> _What you need to do_: Please copy the passage on heat capacities below word for word, between "The heat capacities" and "(Eq. \(8.3-12\) ).", inclusive.

> _Selection_:
((

The heat capacities of a substance have been defined as $$C_{v}=\left(\frac{\partial \hat{U}}{\partial T}\right)_{V}, \quad C_{p}=\left(\frac{\partial \hat{H}}{\partial T}\right)_{P}$$ Use the defining relationship between \(\hat{H}\) and \(\hat{U}\) and the fact that \(\hat{H}\) and \(\hat{U}\) for ideal gases are functions only of temperature to prove that \(C_{p}=C_{v}+R\) for an ideal gas (Eq. \(8.3-12\) ).

Short Answer

Expert verified
The relationship \(C_{p}=C_{v}+R\) for an ideal gas is a result of the defining relationship between internal energy (\(\hat{U}\)) and enthalpy (\(\hat{H}\)), the laws of thermodynamics, and the gas constant \(R\).

Step by step solution

01

Define the concepts

We'll start by defining the relevant concepts involved in the scenario:\n- Heat capacities at constant volume, \(C_{v}\), and constant pressure, \(C_{p}\), are defined as the rate at which a substance's internal energy or enthalpy changes with temperature, respectively. - Internal energy, \(\hat{U}\), and enthalpy, \(\hat{H}\), are state variables for a gas that depend on temperature and volume or pressure.- For an ideal gas, both \(\hat{U}\) and \(\hat{H}\) are only functions of temperature.- The ideal gas constant, R, is a constant of proportionality that relates the energy of a mole of gas to its temperature.
02

Understand the relationship between \(\hat{H}\) and \(\hat{U}\)

))

> _Data shown_:
((

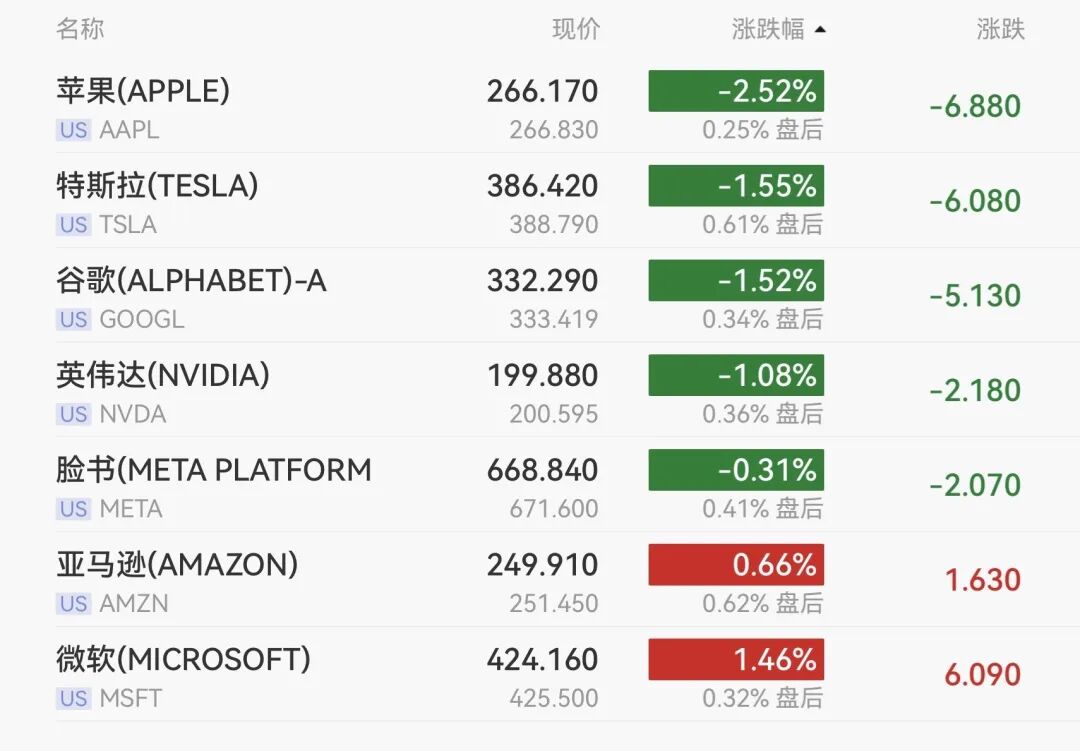Open the 特斯拉(TESLA) stock details

[157, 186]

))

> _Solution to this task_:
The heat capacities of a substance have been defined as $$C_{v}=\left(\frac{\partial \hat{U}}{\partial T}\right)_{V}, \quad C_{p}=\left(\frac{\partial \hat{H}}{\partial T}\right)_{P}$$ Use the defining relationship between \(\hat{H}\) and \(\hat{U}\) and the fact that \(\hat{H}\) and \(\hat{U}\) for ideal gases are functions only of temperature to prove that \(C_{p}=C_{v}+R\) for an ideal gas (Eq. \(8.3-12\) ).